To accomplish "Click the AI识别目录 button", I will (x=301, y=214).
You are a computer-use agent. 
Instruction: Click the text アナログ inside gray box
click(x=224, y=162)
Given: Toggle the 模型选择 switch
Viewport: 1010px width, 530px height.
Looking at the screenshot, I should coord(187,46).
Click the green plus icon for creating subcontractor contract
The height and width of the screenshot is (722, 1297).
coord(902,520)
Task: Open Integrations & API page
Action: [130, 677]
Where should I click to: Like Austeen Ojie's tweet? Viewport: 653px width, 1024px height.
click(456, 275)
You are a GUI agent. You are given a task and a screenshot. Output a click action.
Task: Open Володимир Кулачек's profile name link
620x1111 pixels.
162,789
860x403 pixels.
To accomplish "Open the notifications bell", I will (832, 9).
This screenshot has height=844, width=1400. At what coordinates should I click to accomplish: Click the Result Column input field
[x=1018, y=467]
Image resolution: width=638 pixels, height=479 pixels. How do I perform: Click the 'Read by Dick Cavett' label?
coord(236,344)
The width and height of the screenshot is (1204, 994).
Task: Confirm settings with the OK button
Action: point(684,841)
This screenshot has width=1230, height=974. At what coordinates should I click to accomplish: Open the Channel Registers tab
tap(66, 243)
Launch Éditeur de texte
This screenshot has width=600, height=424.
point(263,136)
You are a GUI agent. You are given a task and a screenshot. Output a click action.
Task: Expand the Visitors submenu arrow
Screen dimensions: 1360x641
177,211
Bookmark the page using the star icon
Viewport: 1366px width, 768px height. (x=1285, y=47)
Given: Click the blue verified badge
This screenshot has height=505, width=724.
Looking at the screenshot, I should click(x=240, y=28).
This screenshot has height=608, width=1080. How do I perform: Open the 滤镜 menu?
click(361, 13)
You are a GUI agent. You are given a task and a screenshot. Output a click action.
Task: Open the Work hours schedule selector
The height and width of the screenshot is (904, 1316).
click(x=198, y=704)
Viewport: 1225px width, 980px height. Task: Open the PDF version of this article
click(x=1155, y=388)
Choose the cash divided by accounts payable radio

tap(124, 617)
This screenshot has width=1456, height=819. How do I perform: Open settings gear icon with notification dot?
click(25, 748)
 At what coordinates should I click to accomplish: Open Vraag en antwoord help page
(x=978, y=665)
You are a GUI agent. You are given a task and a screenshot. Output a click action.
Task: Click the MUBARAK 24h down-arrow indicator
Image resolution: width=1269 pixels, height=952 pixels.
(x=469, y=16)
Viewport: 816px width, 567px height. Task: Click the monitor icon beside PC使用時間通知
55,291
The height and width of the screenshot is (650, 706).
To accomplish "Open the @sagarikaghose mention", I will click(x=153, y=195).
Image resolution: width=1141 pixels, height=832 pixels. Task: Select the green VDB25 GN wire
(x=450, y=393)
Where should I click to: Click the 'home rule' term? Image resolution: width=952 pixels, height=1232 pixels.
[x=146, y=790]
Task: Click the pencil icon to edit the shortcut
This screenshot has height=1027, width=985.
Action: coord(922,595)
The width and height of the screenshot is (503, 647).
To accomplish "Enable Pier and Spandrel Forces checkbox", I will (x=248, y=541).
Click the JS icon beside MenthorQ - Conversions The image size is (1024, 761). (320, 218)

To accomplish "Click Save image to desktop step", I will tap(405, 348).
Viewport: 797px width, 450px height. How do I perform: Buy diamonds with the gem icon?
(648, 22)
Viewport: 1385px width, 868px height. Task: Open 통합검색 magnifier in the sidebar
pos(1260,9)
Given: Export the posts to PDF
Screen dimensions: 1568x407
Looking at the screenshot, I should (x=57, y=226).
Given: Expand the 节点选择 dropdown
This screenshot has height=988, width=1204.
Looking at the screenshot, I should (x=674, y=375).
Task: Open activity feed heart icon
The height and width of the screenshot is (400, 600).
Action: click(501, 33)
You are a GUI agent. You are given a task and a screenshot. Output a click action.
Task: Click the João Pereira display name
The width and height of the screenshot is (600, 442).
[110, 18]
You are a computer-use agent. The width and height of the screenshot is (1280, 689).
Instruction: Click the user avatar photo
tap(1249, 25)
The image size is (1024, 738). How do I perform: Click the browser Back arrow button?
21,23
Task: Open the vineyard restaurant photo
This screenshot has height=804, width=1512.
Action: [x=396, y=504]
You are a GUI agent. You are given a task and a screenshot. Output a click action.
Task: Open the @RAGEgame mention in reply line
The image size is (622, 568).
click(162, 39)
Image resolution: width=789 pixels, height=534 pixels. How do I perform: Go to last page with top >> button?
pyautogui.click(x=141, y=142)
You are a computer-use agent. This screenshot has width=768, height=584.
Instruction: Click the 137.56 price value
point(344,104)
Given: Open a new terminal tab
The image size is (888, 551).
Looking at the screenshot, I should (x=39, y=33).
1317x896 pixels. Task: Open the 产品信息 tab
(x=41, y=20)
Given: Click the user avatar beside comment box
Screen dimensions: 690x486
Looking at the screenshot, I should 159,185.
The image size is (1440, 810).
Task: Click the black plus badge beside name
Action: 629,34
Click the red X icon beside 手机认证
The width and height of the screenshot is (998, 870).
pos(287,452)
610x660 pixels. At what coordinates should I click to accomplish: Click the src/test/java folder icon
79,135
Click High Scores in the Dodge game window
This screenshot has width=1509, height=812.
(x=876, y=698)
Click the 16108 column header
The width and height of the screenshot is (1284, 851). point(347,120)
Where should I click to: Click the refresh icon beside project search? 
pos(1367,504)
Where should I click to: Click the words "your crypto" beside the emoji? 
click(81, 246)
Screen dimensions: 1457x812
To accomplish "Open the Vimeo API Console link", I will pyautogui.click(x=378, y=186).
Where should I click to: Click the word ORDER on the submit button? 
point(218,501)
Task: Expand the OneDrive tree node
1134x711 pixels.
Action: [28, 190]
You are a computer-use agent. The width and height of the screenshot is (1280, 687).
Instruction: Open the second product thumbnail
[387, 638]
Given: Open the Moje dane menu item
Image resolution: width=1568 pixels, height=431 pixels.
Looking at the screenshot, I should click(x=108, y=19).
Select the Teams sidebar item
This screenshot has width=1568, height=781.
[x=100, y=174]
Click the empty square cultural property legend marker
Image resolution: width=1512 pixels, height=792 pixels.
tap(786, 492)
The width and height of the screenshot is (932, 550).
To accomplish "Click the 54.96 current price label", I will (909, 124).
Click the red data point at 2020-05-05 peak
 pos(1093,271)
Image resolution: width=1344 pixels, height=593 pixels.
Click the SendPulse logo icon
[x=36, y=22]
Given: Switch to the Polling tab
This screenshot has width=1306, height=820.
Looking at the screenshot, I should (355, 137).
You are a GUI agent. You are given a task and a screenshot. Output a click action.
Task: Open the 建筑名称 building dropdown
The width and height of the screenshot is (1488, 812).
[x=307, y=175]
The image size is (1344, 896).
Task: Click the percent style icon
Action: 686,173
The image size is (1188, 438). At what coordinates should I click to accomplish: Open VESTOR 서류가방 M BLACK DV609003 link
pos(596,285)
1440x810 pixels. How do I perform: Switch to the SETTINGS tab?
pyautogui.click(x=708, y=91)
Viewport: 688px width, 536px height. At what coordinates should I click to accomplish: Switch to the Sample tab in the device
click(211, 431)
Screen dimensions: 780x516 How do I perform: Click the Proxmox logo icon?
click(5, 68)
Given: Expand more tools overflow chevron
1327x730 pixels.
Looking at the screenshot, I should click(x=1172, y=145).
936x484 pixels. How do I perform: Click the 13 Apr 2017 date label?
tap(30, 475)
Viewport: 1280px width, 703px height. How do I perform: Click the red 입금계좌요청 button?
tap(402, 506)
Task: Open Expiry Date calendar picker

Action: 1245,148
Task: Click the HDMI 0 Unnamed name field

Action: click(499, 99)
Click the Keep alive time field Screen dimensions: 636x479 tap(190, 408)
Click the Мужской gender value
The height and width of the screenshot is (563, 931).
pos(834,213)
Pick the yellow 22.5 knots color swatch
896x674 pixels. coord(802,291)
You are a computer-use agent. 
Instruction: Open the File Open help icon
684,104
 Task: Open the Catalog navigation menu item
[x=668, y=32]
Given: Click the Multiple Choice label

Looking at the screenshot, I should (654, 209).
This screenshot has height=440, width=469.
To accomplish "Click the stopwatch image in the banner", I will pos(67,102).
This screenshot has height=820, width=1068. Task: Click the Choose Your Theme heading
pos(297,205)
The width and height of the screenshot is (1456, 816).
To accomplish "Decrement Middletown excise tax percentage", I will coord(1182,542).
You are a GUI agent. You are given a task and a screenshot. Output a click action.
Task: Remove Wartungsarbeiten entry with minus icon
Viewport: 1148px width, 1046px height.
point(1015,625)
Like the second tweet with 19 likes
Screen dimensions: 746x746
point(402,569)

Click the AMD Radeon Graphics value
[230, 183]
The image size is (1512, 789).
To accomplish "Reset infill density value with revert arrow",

________

When the string "dropdown" occurs in a line of the material, that line belongs in the answer.

Given: Expand the 节点选择 dropdown
Task: Open the 建筑名称 building dropdown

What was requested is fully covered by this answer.